Trends driving CRE lending in the Mile High City

Denver is enduring as one of the best markets for these asset classes

Matthew Marker //February 10, 2020//

Trends driving CRE lending in the Mile High City

Denver is enduring as one of the best markets for these asset classes

Matthew Marker //February 10, 2020//

In the recent years, Denver’s commercial real estate (CRE) activity has experienced tremendous growth.

It’s easy to see what makes this market so appealing. As multifamily and industrial developments remain strong nationally, Denver is enduring as one of the best markets for these asset classes.

According to CBRE’s 2019 Americas Investor Intentions Survey, Denver entered 2019 tied as the fifth-most attractive investment market in the country across all asset classes, continuing its gradual improvement since ranking ninth in 2016. Similarly, Denver ranked second in DLA Piper’s survey of cities in which CRE investors will make investments in the year ahead.

The following are some of the key CRE trends in the Denver metro area.

Rockin’ the suburbs

While Denver’s central business district continues to be the epicenter of office investment, multifamily and industrial investment in suburban areas showcases the Mile High City’s dynamic CRE climate.

Downtown and the central business district, or upper downtown, afford little space for new development, but investment opportunities abound for many asset classes as the greater Denver area continues to be a hub for relocated talent and corporations.
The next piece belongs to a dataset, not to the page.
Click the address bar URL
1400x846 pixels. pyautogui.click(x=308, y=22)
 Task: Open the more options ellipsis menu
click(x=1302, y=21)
As such, multifamily developments remain an attractive investment — even as the class begins to reach saturation in other markets.

In fact, Census data shows that the metropolitan’s population has increased by more than 15% since 2010, and along with population growth comes an opportunity for future office investment throughout the metropolitan area.

That well certainly hasn’t run dry in the central business district, despite nearly half of office investment in 2018 occurring in the district. Meanwhile, the greater Denver metro remains fruitful, especially if the region keeps attracting talent at its current rate.

Unique retail opportunities remain

Denver continues to boast a strong economy and is considered one of the country’s most desirable places to live. As such, the city’s retail sector hasn’t experienced as drastic of a downturn as other like-sized markets, in terms of vacancy rates.

However, that doesn’t mean brick-and-mortar retail is immune to disruption from e-commerce. Power centers and big box retail centers will need to be repositioned, neighborhood centers with needs-based retail and service retail will continue to be utilized, and grocery and other same-day delivery services will continue to transform the retail landscape in Denver. Areas surrounding multifamily and mixed-use developments throughout the metro offer promise for investment, particularly in the trending experiential retail subcategory — such as the Dairy Block or Aurora’s Stanley Marketplace.

While the CRE industry can be very unpredictable, Denver has shown itself to be a prosperous CRE investment hub for the near-term.